Getting Warmed Up:¶

This is a series of notebooks (in progress) to document my learning, and hopefully to help others learn machine learning. I would love suggestions / corrections / feedback for these notebooks.

<a target="_parent"href="http://rmdk.ca%22%3EVisit my webpage for more.

Email me: ryan@rmdk.ca

I'd love if you shared this post

In [4]:

social()

Out[4]:

Follow @Ryanmdk

Learning NumPy Basics¶

In [66]:

import numpy as np
numpy.version.full_version

Out[66]:

'1.8.0'

In [48]:

a = np.array([0,1,2,3,4, 5])
a

Out[48]:

array([0, 1, 2, 3, 4, 5])

Get a look at the dimensions and shape of the data

In [49]:

print a.ndim
print a.shape

1
(6,)

Transform array into 2D matrix.

In [50]:

b = a.reshape((3,2)) # rows, columns
b

Out[50]:

array([[0, 1],
       [2, 3],
       [4, 5]])

However, since we set a = b, any changes in either will be reflected in both to avoid copying.

In [51]:

b[0][0] = 100
b

Out[51]:

array([[100,   1],
       [  2,   3],
       [  4,   5]])

In [52]:

Out[52]:

array([100,   1,   2,   3,   4,   5])

Whenever you need a true copy, use .copy( )

In [53]:

c = a.reshape((3,2)).copy()

Another feature of NumPy array's is that the operations are propagated to the individual elements. Which is in contrast to normal python lists

In [84]:

print a * 2
print [1,2,3,4] * 2

[6 2 4 6 6 6]
[1, 2, 3, 4, 1, 2, 3, 4]

Indexing¶

Arrays can be accessed in several ways.

In addtion to normal list indexing, we can use arrays themselves as indices.

In [55]:

# Index a with a vector 2,3,4
a[np.array([2,3,4])]

Out[55]:

array([2, 3, 4])

Since conditions are propagated to the individual elements, we can access out data in interesting ways.

In [56]:

# Return boolean mask
print a > 4
mask = a > 4

print a[a>4] == a[mask]

# Return the masked data or everything but the mask
print a[mask]
print a[-mask]

[ True False False False False  True]
[ True  True]
[100   5]
[1 2 3 4]

You could also do things like trim outliers.

In [57]:

a[a>3] = 3
a

Out[57]:

array([3, 1, 2, 3, 3, 3])

It turns out that this is pretty popular, so there is a predefined function for it.

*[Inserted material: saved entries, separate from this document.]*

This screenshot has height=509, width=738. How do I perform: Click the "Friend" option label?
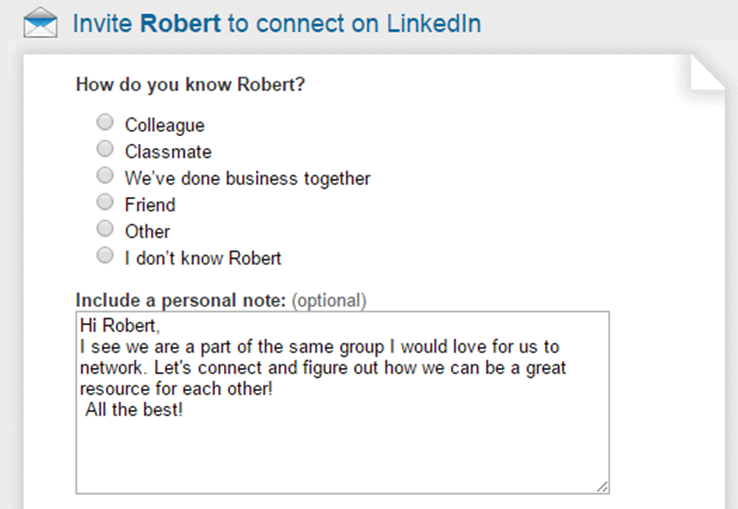[149, 205]
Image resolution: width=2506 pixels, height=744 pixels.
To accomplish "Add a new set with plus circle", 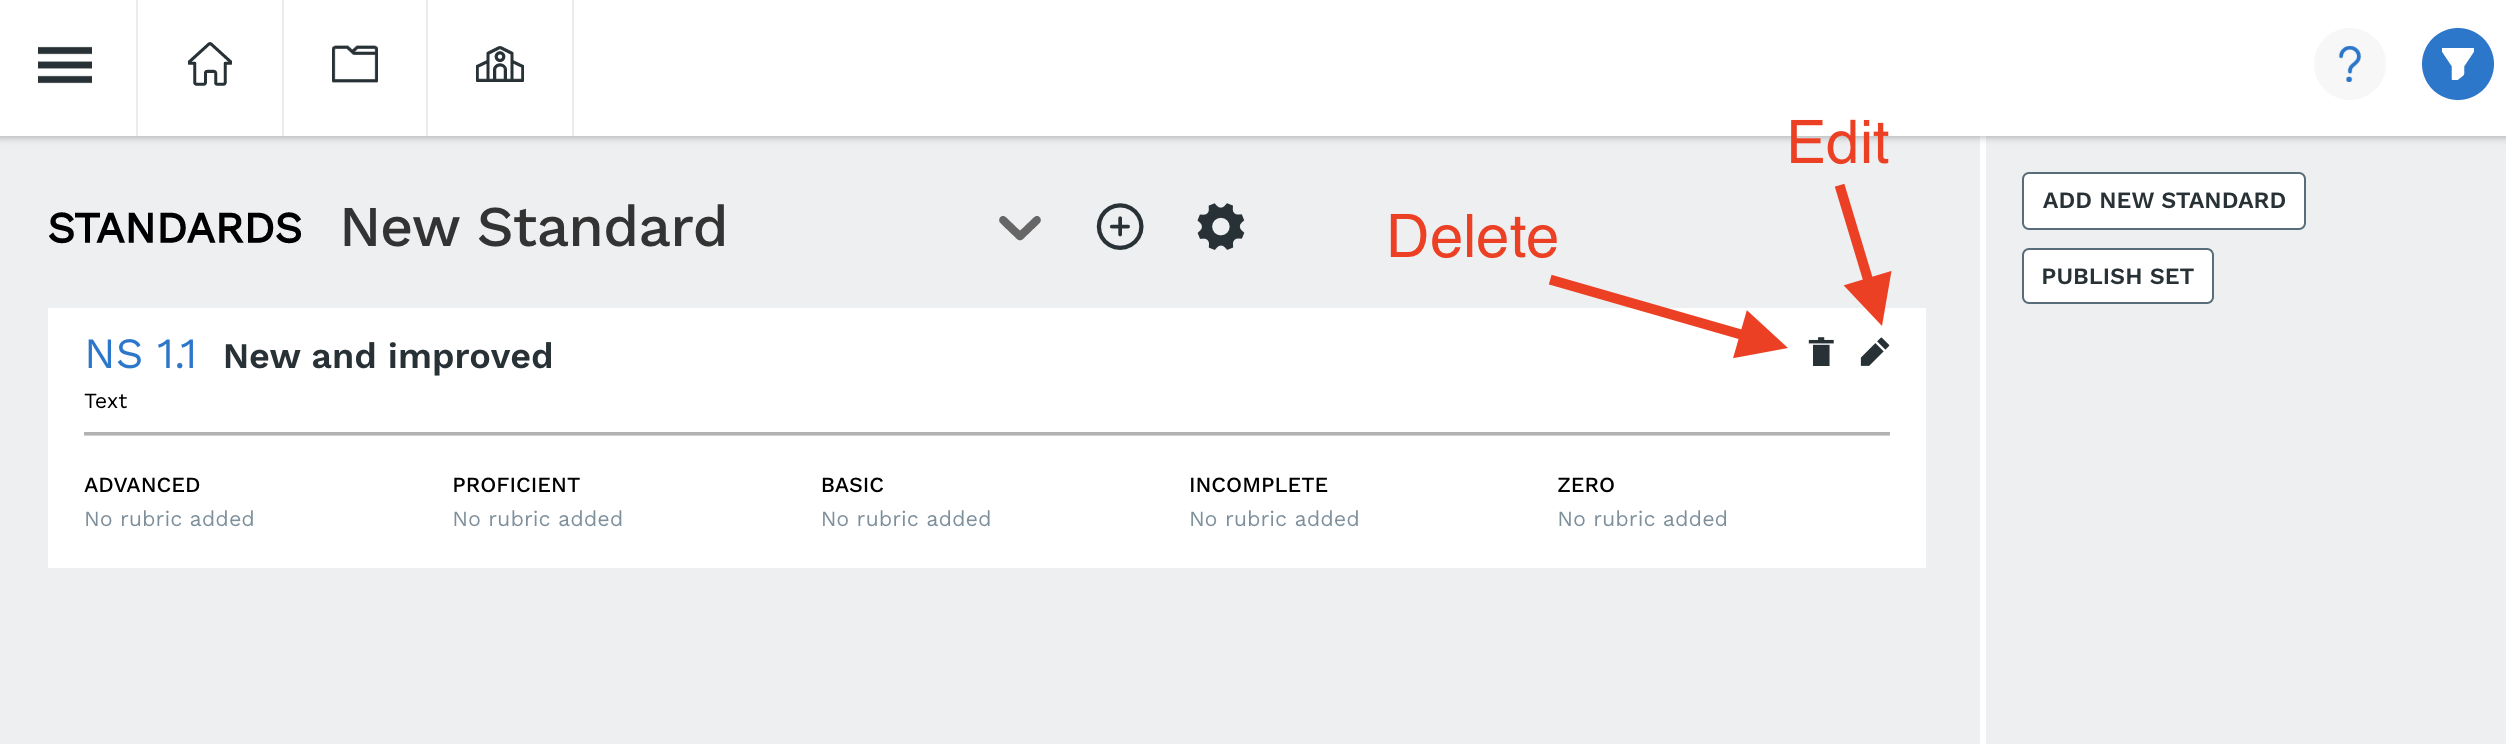I will pos(1120,227).
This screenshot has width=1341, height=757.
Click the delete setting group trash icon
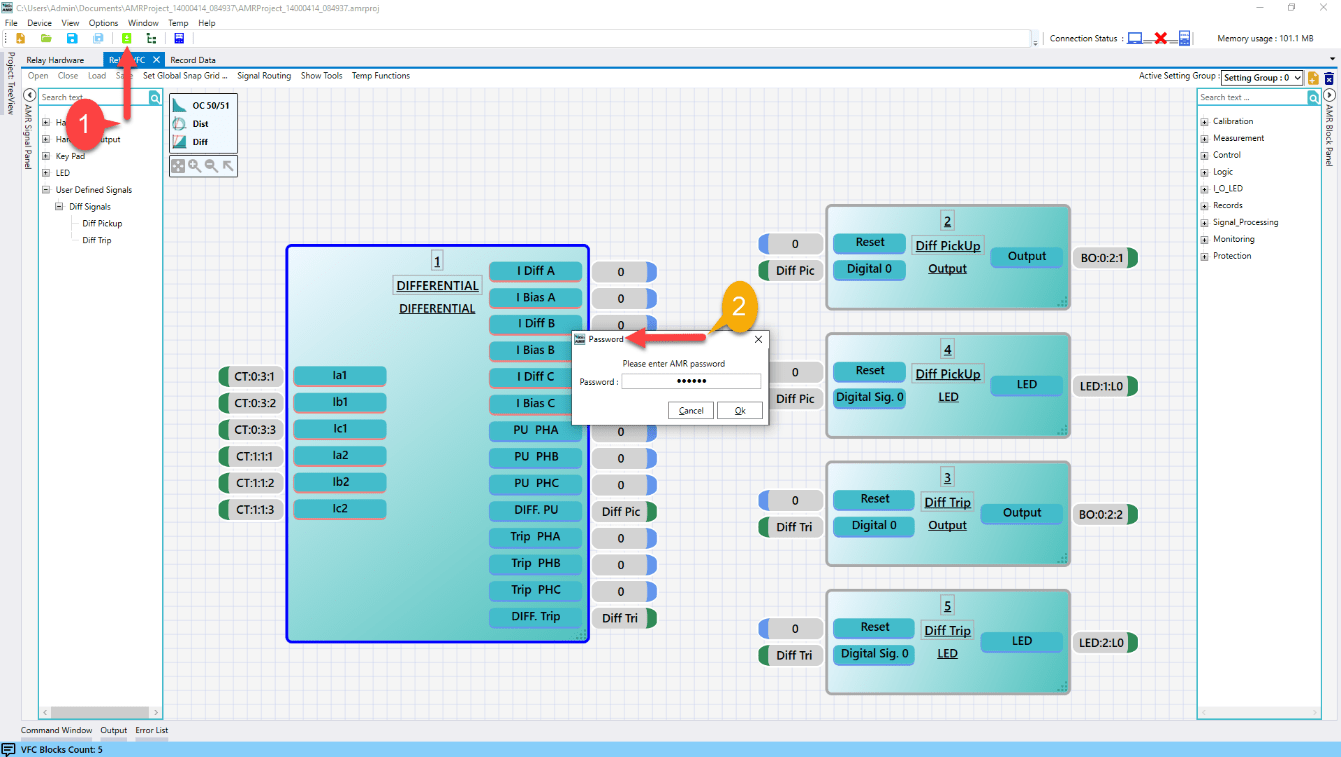[x=1329, y=78]
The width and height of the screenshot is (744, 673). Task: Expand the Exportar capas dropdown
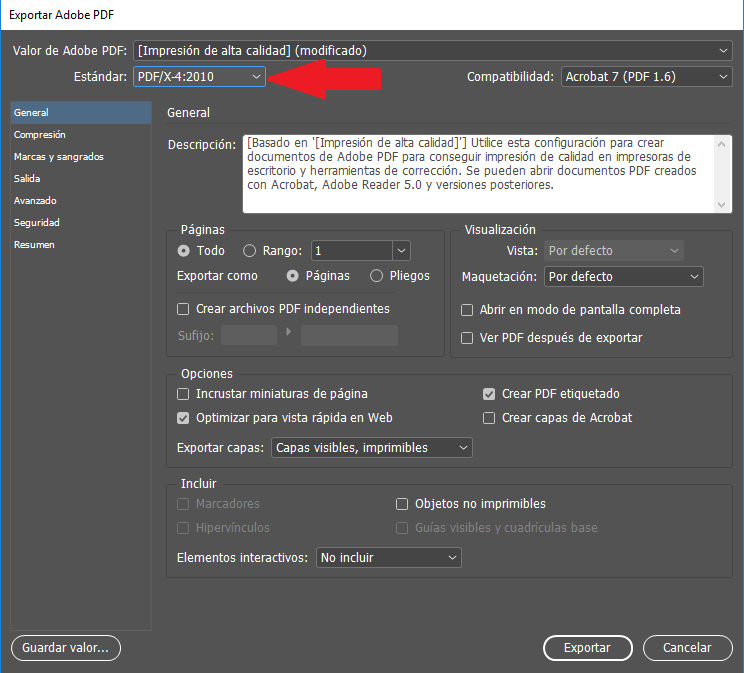[x=371, y=448]
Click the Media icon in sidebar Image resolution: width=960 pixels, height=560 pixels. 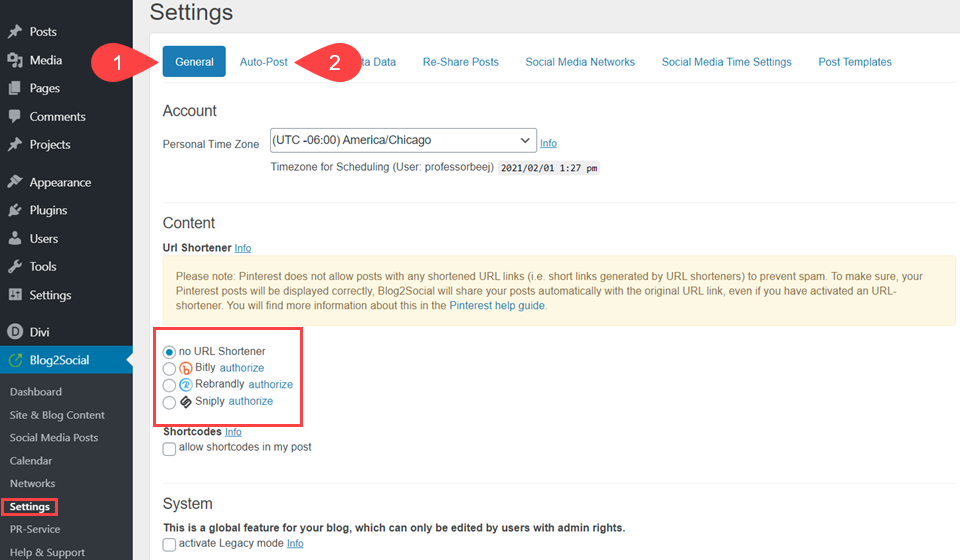point(15,60)
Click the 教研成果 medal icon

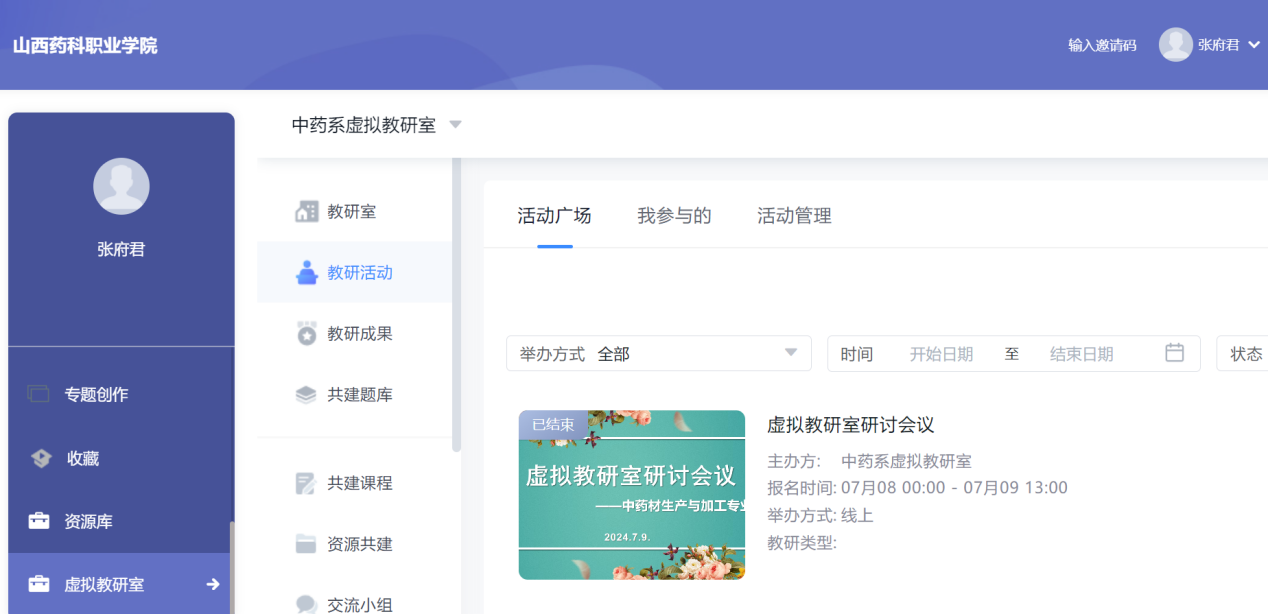(306, 334)
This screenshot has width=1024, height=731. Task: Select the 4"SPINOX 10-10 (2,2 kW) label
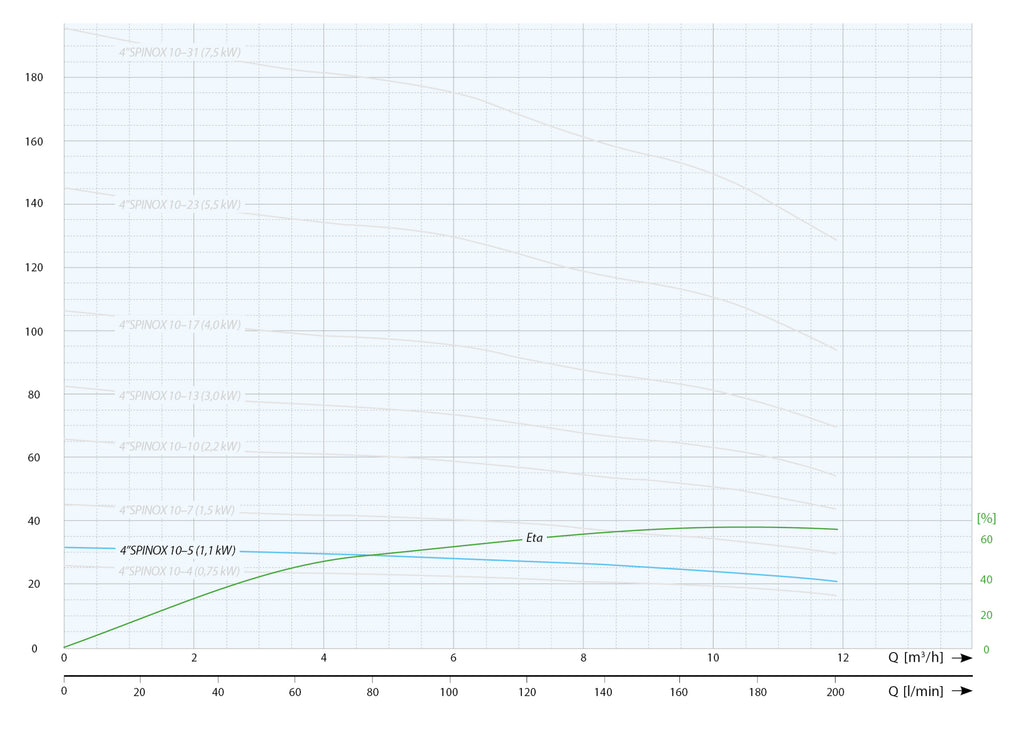[180, 446]
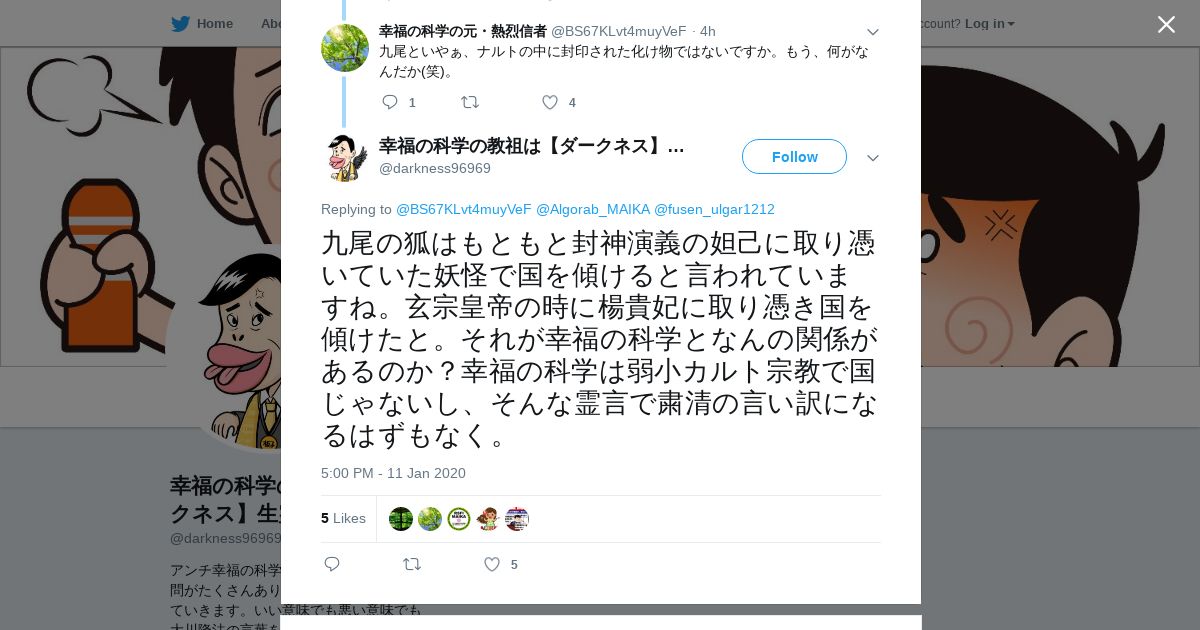This screenshot has height=630, width=1200.
Task: Expand the chevron menu next to Follow
Action: tap(873, 158)
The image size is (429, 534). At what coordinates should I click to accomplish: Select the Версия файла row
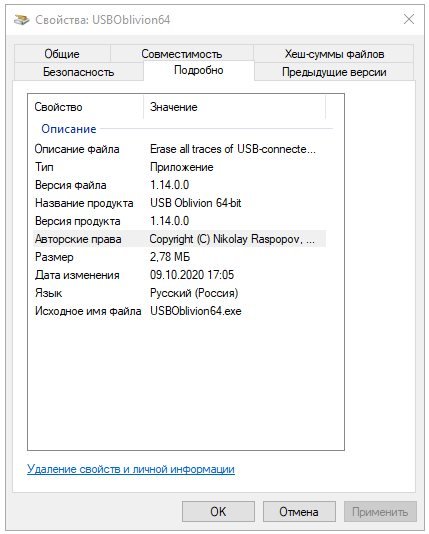(x=179, y=185)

.clip( ) will take two arguments are clip the values at both ends of the interval.

In [58]:

a.clip(1,3)

Out[58]:

array([3, 1, 2, 3, 3, 3])

Dealing with missing values¶

One of the most common things we run into as data scientists is missing data. How we deal with that missing data is integral to the outcome and robustness of the analysis. NumPy can use one of several special NAN characters to denote missing values

In [29]:

# Pretend to be read from text file
c = np.array([1,2, np.NAN, 3, 5]) 
print c
print np.isnan(c)

[  1.   2.  nan   3.   5.]
[False False  True False False]

In [32]:

c[-np.isnan(c)] # Non-missing data

Out[32]:

array([ 1.,  2.,  3.,  5.])

This becomes a required tool even for the first stages of exploratory analysis

In [36]:

print np.mean(c)
print np.mean(c[-np.isnan(c)])

nan
2.75

Lets compare runtime between NumPy and regular python lists¶

We are using NumPy for a reason right? Here we will simply calculate the sum of squares for all numbers from 1 - 2 000 and report how long it takes over 10 000 iterations.

In [74]:

from timeit import timeit

normal_python = timeit('sum(x*x for x in xrange(1000))',
                       number = 10000)

#compute dot product of vectors which is equivilent to the product
Numpy_python = timeit('x.dot(x)', setup='import numpy as np;\
                      x=np.arange(1000)' ,number=10000)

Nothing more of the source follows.